Accordingly, the minimum value of the calculated amounts, this will be our desired path. Next, we restore the stops that are inside the route, but are located between the point of entry into the route and the exit from it.
Example
For convenience, we choose several routes:
We roll up the routes to points and get the graph:
Suppose we need to go from 2 to 5 routes. According to our graph we get this sample paths:
Further we work with the received routes. We need to know which route is the fastest.
Calculation of the value of the "attractiveness" of the route:
We take the stop of the start of the route and all possible stops of the transfer to another route. According to the route_distance table, we find the length of the path from the start stop within the route to the stop of the transfer.

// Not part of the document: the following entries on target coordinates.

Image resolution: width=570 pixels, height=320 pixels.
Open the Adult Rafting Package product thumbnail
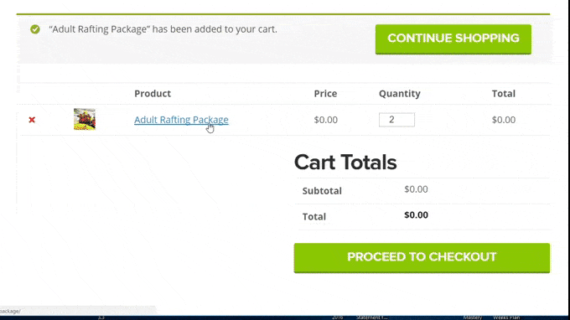pyautogui.click(x=85, y=119)
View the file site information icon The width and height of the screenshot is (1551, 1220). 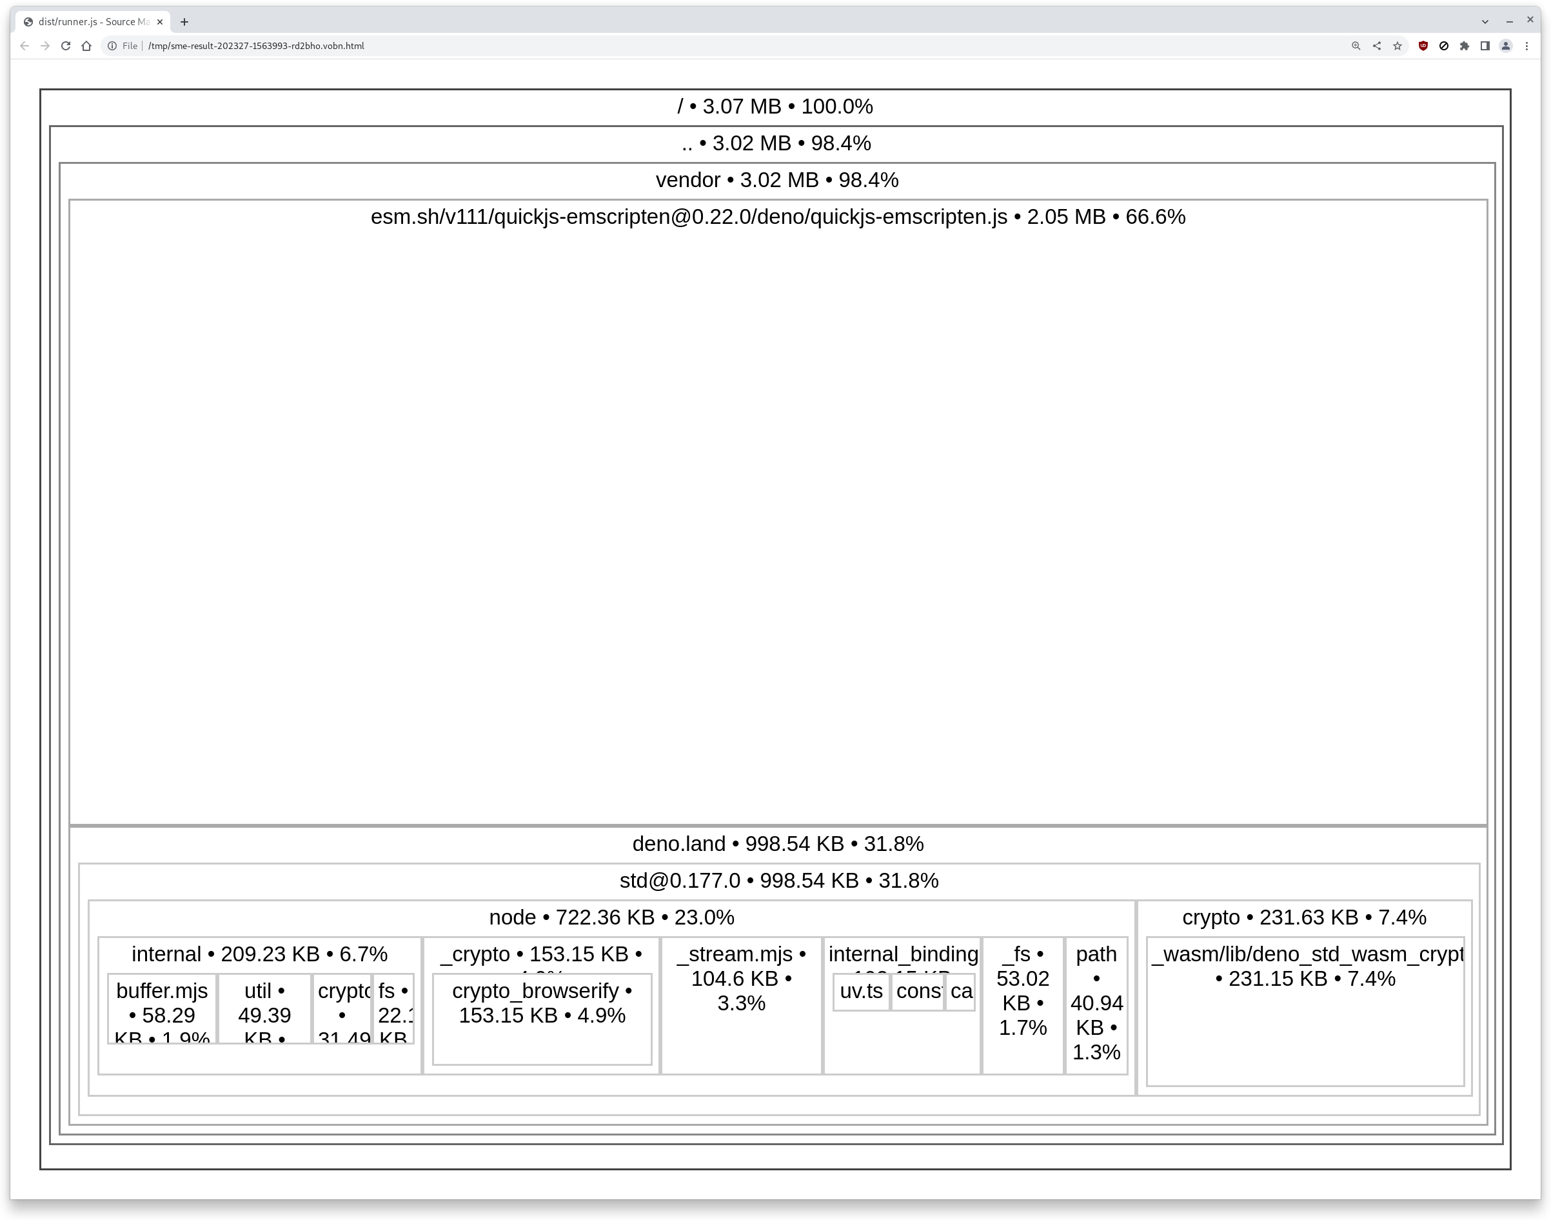point(112,46)
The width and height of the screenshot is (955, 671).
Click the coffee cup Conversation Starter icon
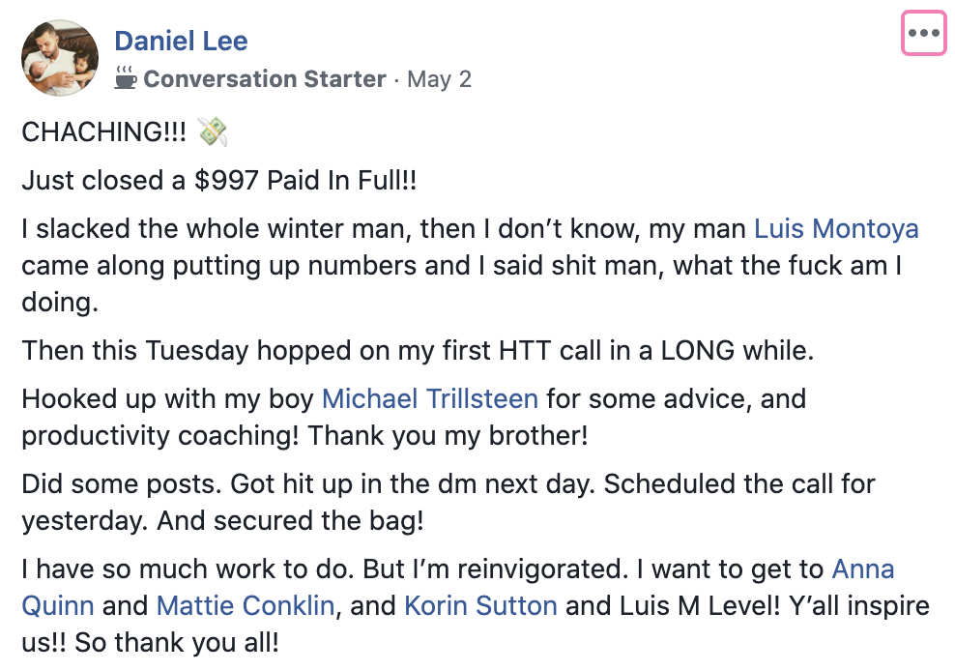(x=126, y=78)
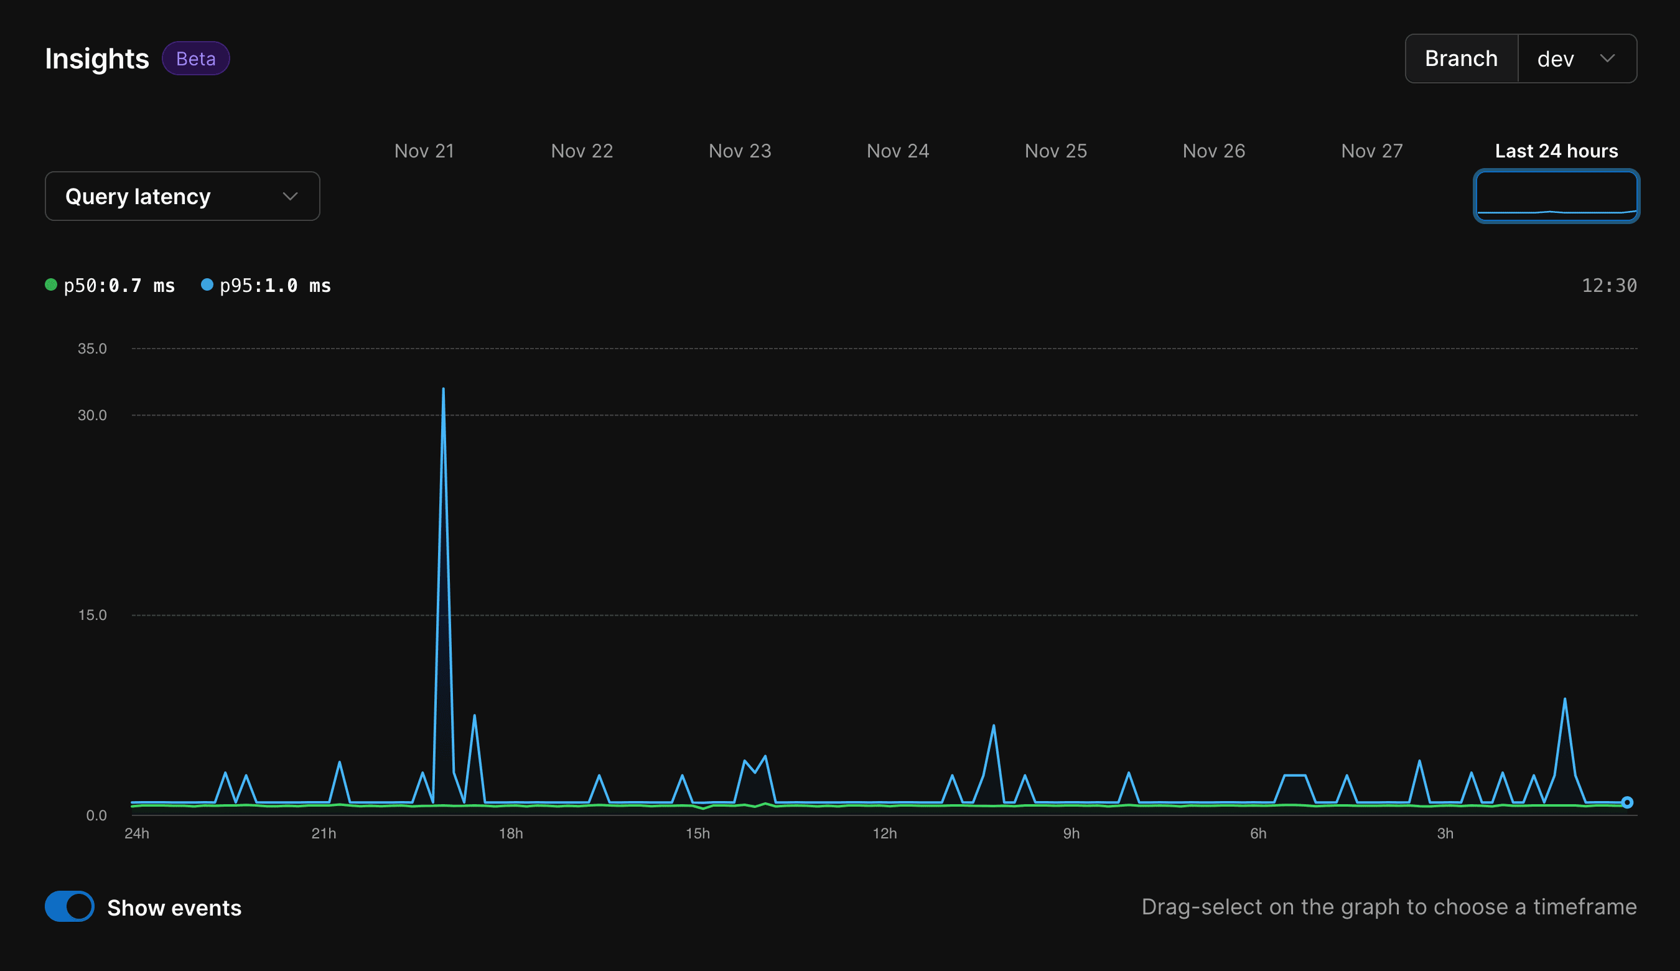
Task: Click the Beta badge next to Insights
Action: pyautogui.click(x=196, y=59)
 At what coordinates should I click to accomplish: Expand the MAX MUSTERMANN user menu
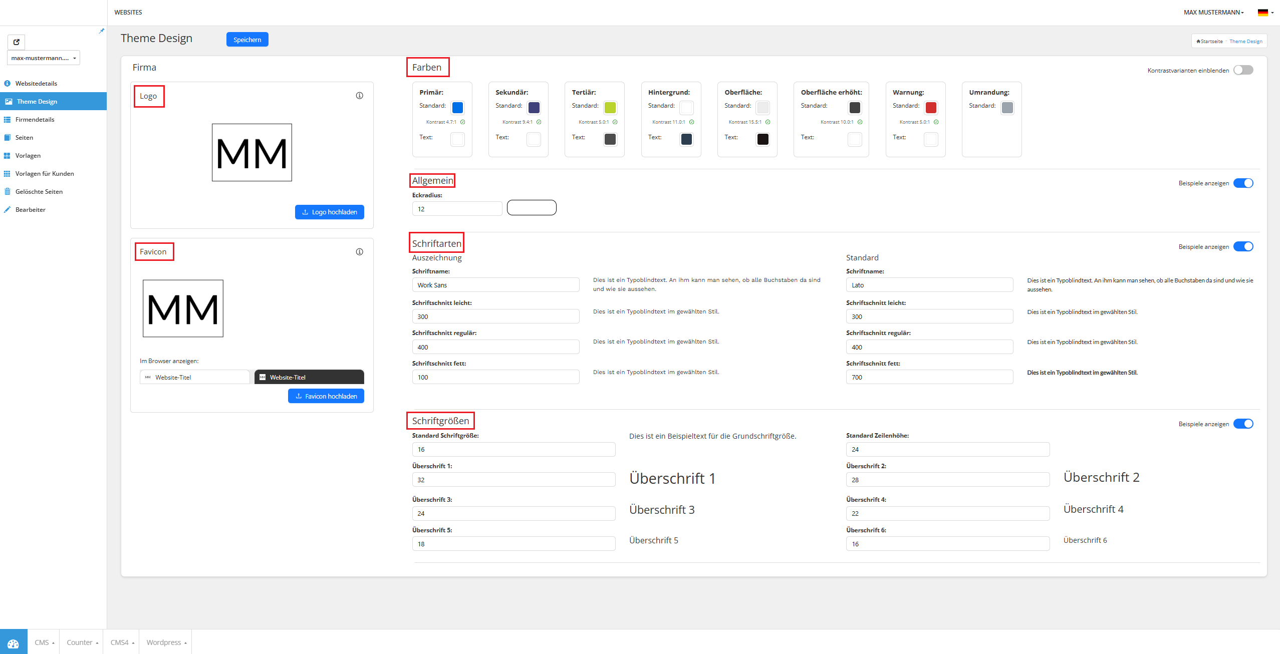[1213, 13]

Now you need to take into account the time for transplantation. Add to the calculated length in accordance with the table route_cross_point are long between the stop with which we are transplanted and the stop at which we are transplanted.
Repeat for each route.
Take the first line of our sample.
$ routeDistance [2] [p.1] [p.3] + d1 + $ routeDistance [3] [p.5] [p.6] + d3 + $ routeDistance [5] [p.7] [p.8 ] = (float) $ routeDistance [2] [p.1] [p.4] + d2 + $ routeDistance [3] [p.5] [p.6] + d3 + $ routeDistance [5] [p.7] [p.8 ] = (float) $ routeDistance - the distance within the route. d * - time to transfer. p.1 - stop where we are going. p.8 - stop where we are going. d1 - the distance between p.3 and p.5
The minimum number is the best way.
What is missing and how you can develop:
- as long as the algorithm does not take into account the existing road network and does not lay a pedestrian route from point A to the transport stop and, accordingly, from the last public transport stop from the received route to point B; - of course, you can further consider the cost of routes and, if necessary, enter the optional selection of criteria by which to choose a route (minimum cost, time, transfers, etc.), while by default we consider the target criterion to be minimum transfers; - if they had entered fares depending on the length of the path, then also in the algorithm there would not be much to add;
Sources download . Unpack The path should not contain Russian characters.